Sindhis are nationalist enough to ‘Marson, marson, Sindh na deson’ (will die and die, but will not give up Sindh), but when it comes to the question of origins the Kalhoras and Daudpotas lose no time in linking themselves to the Abbasid Caliphate.

(Abbasid Caliphate was the third of the Islamic caliphates to succeed the Islamic prophet Muhammad).

Talpur, Chandio, Jatoi, Zardari, etc, are Baloch and Baloch consider themselves to be a Kurdish tribe.

Only Brahui say they belong here.

Soomras have been Sindhis for ages but talk to them and they never forget to tell you about their arrival from Arabistan. ‘Syed Association’ is also found only in Sindh.

The Samat tribes of Sindh say they belong here, but don’t like to say or hear that their forebears would have been the subjects or co-religionists of Raja Dahir.

(Raja Dahir is said to have ruled Sindh in a period between the 7th and 8th centuries and his kingdom was conquered by Muhammad bin Qasim, an Arab general of Umayyad Caliphate).

I have quite a few Sindhi friends who take pride in calling themselves Samat, and also claim in the next breath that their ancestors’ settlement here accompanied Mohammad bin Qasim or occurred immediately thereafter.

So we are finally left with Kohlis, Bheels, Meghwars, and Thakars who neither came to Sindh from anywhere nor went anywhere from here.

There was a time before Zia-ul-Haq’s term (1978-88) when Mohenjo-daro, Harappa, and Taxila would at least be considered a part of Pakistan’s cultural and racial heritage in the educational curriculum.

And now?

About five years ago when I asked a curator of the Mohenjo-daro Museum about the sorry state of the relics exhibited there, he said, “This is the heritage of the Hindus who have moved out. We are maintaining it as much as we can. What more can we do Saain…”

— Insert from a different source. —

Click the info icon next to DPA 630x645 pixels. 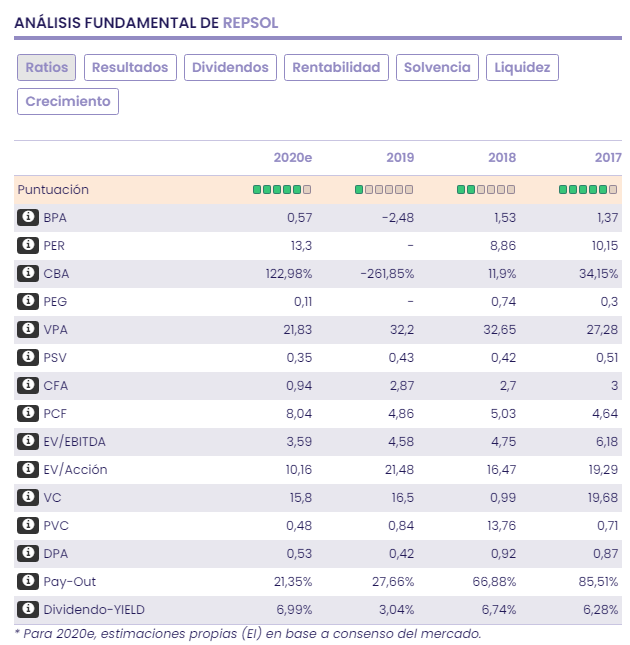coord(27,553)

Whilst most of the Muslims of the Subcontinent believe that the blood in their veins belong to places ranging from Central Asia to Hejaz and Yemen, (which is also the reason why their reverence for these places is double than that of other Muslims of the world), an Irani, Turk or Arab, upon meeting the same Muslims, doesn’t consider them anything other than Indians or Pakistanis.

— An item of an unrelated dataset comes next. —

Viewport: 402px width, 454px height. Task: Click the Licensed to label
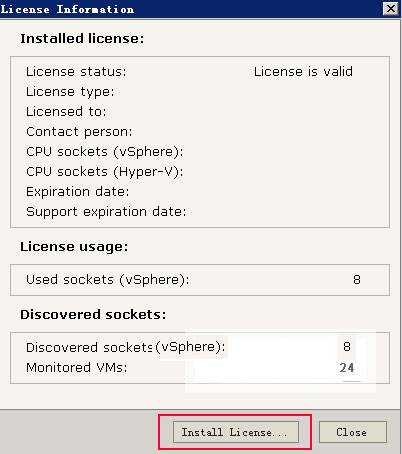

And far from granting citizenship to the people from the Subcontinent who are settled in their countries for as long as three generations, the Irani, Turk or Arab is not even ready to view them as anyone other than those who can help or need help, and to at least regard them as his brothers.

Despite all that, the Muslim of the Subcontinent continues to cherish and gloat over his foreign lineage rather than to look for his real identity and learn to be proud of that.

As long as people continue to look outside rather than inside, they can neither respect themselves nor be respected by others.

A stone is heavy in its own place, they say.

However, this dictum realizes its truth only if people make a collective effort to rid themselves of Extra-Subcontinental Ethnic Syndrome, learning a lesson from those Muslim communities who take pride in their identities and yet their Islam doesn’t become imperiled.

You belong here and will continue to belong here.

Whether you admit that or not, others acknowledge you as such.